Modernizing Nigeria’s Financial Market With Scalable Financial Technology
In step with Nigeria’s ambition for a US$1 trillion economy by 2030, Parthian Partners is laying the financial plumbing for markets that are inclusive, digital, and development-ready.
“Our asset management license allows us to offer naira and dollar-based money market funds.” – Oluseye Olusoga, Group Managing Director and CEO of Parthian Partners
After returning to Nigeria from a high-stakes trading career in London, Oluseye Olusoga encountered a fixed-income market that felt frozen in time. Trades were executed over the phone, price discovery lacked transparency, and the infrastructure for scale was simply not there.
“A large volume of trades was still done the old-school way,” he says. “The market wasn’t open to that level of visibility.”
What followed was the founding of Parthian Partners, a firm that would come to shape the
architecture of Nigeria’s modern financial markets. Parthian introduced anonymity, price efficiency, and electronic trading platforms to a market still reliant on human intermediaries.
“I pioneered what was called inter-dealer brokerage, which essentially involved using technology to create platforms where banks and pension funds could come together like a marketplace. You would put in what you want to buy, at what size, and at what price. If someone liked your price, they’d sell to you, and you wouldn’t know who it was until after the transaction is closed,” says Olusoga, now Group Managing Director and CEO of Parthian Partners.
The change created stability and trust, and in the process, helped deepen liquidity across the fixed-income ecosystem.
Today, Parthian has executed over ₦5 trillion (US$3 billion) in transactions and $1.5 billion in Eurobonds, scaled from a team of one to over a hundred, and added regulated asset management to its core.
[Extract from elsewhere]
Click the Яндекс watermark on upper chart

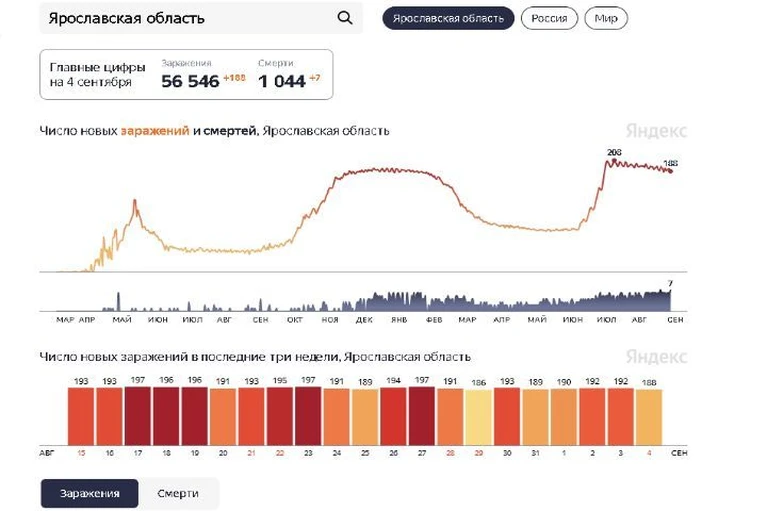pos(656,131)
“Without capital formation, there is no development,” Olusoga says. “There’s no GDP growth, no infrastructure, no jobs.”
As part of its asset management portfolio, the company now offers naira and dollar-denominated money market funds and serves as an intermediary between investors and U.S. securities.
This was preceded by the launch of i-invest, a mobile app that aggregates fixed income rates from multiple banks and enables retail investors to act directly.
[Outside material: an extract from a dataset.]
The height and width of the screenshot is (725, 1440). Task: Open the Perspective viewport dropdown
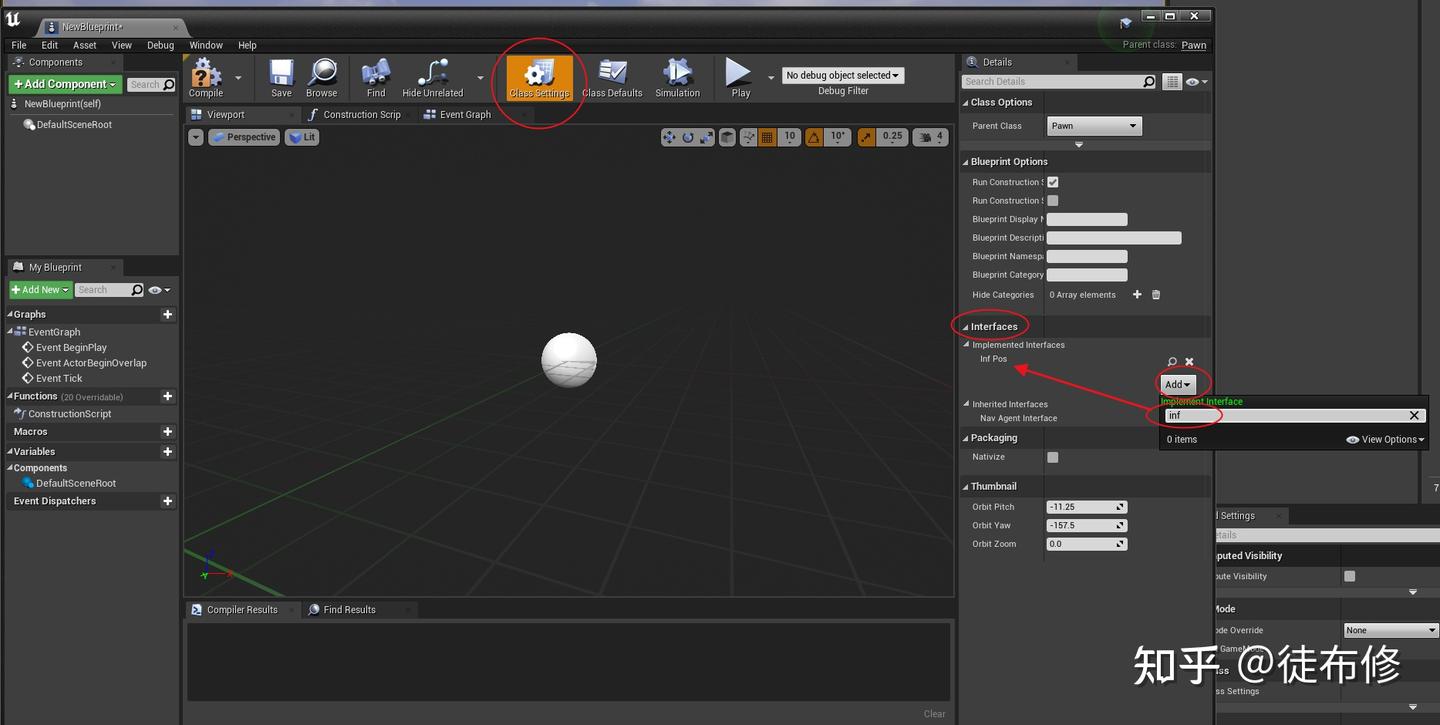243,136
“It’s like a supermarket list for money,” Olusoga says. “It is a one-stop investment platform for almost everything involving finance, excluding loans, and it’s regulated by Nigeria’s Securities and Exchange Commission.”
The platform later expanded to include equities, offering retail clients a product suite previously reserved for institutional players.
This approach, which is low-friction, high-integrity, and purpose-built for the Nigerian market, reflects Parthian’s broader philosophy: finance should serve national development, not just private returns.
In 2025, the firm served as financial adviser to the Ministry of Finance Incorporated in raising the second tranche of Nigeria’s Real Estate Infrastructure Fund. The goal was to make home ownership accessible through mortgage financing, not just cash purchases.
“Until recently, if you wanted a home in Nigeria, you paid cash. This transformational project changes that,” says Olusoga.
Parthian is also developing infrastructure investment vehicles targeted at real estate, renewable energy, and the creative sector.
In the case of solar energy, the firm is working with both state governments and private developers to make affordable power a commercial reality. The key challenge lies in financing.
“Solar isn’t prohibitively expensive anymore,” Olusoga explains. “The real work is in de-risking these projects. The government wants outcomes, the private sector wants returns, and our job is to close that loop.”
This logic extends to the creative economy as well. For Olusoga, the opportunity is in financing the systems that allow the sector to scale, which include studios, distribution networks, and the backbone infrastructure that creatives need to operate professionally.
“Our asset management division is being equipped to allocate targeted capital across these emerging verticals to enable long-term sectoral development,” Olusoga says.
Such moves align with the macroeconomic direction of the Nigerian state, which has publicly committed to building a US$1 trillion economy by 2030. Parthian’s growth plan reflects that national agenda.
For investors considering entry into the Nigerian market, Olusoga says the foundations for a good business environment are stronger than ever, citing regulatory improvements, oil and gas reforms, and the global expansion of Nigerian firms.
“We need to build our economy from the inside out with financial access, capital formation, and platforms that work,” he says.
Parthian Partners is backing that vision through tested systems and capital tools designed to reduce friction in the financial landscape.